Galya Bisengalieva - Polygon Aktuelles Album
Galya Bisengalieva Polygon
Über nukleare Bedrohung und die Hoffnung auf eine bessere Zukunft.

Galya Bisengalieva erblickt in Almaty, der größten Stadt Kasachstans, das Licht der Welt. Als Tochter einer Cellistin und eines Geigers kommt sie schon sehr früh mit Musik in Berührung, wächst jedoch in ziemlich ärmlichen Verhältnissen auf. Auch ihre Großeltern haben eine musikalische Vergangenheit hinter sich. Die Großmutter singt nämlich Volkslieder und der Großvater war als Dombraspieler einer der ersten Musiker, die man in der Sowjetära auf Schallplatte verewigt hatte. Mit dem Geigespielen fängt Galya im Alter von fünf Jahren an.

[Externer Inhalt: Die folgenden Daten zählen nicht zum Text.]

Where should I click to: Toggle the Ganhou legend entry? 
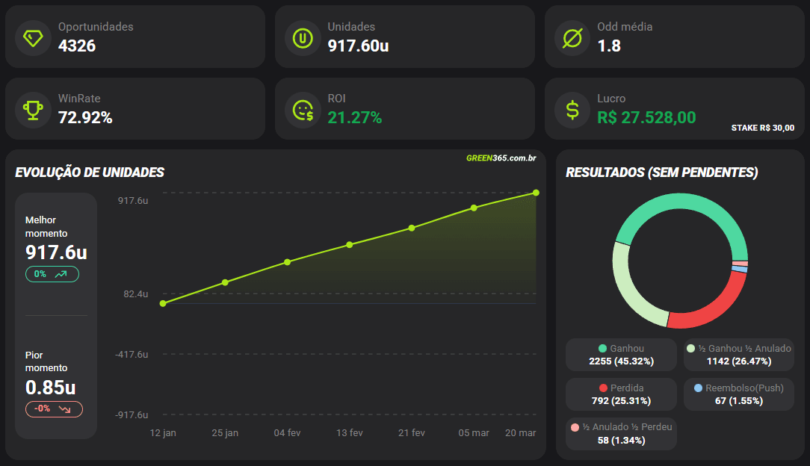(621, 355)
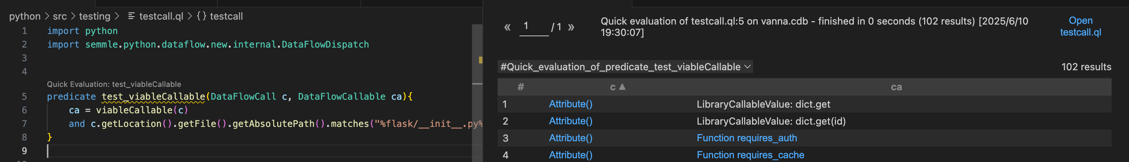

Der Weg aus der Armut bietet sich mit ungefähr dreizehn Jahren durch ein Stipendium an der Royal Academy in London, wo sie Geige studiert. Ihr Wissen vertieft sie am Royal College of Music. Beim London Contemporary Orchestra, ein Orchester, das insbesondere die zeitgenössische Musik, von neuer Musik über Elektronik bis hin zu Crossover fördert, ist sie seit der Gründung 2008 mit dabei. Als Leiterin realisiert sie im Laufe der Zeit verschiedene Sachen wie Filmsoundtracks ("Suspiria" "Im Westen nichts Neues") oder elektroakustische Konzerte und arbeitet mit popkulturellen Acts wie Actress, Radiohead, Frank Ocean oder Taylor Swift zusammen.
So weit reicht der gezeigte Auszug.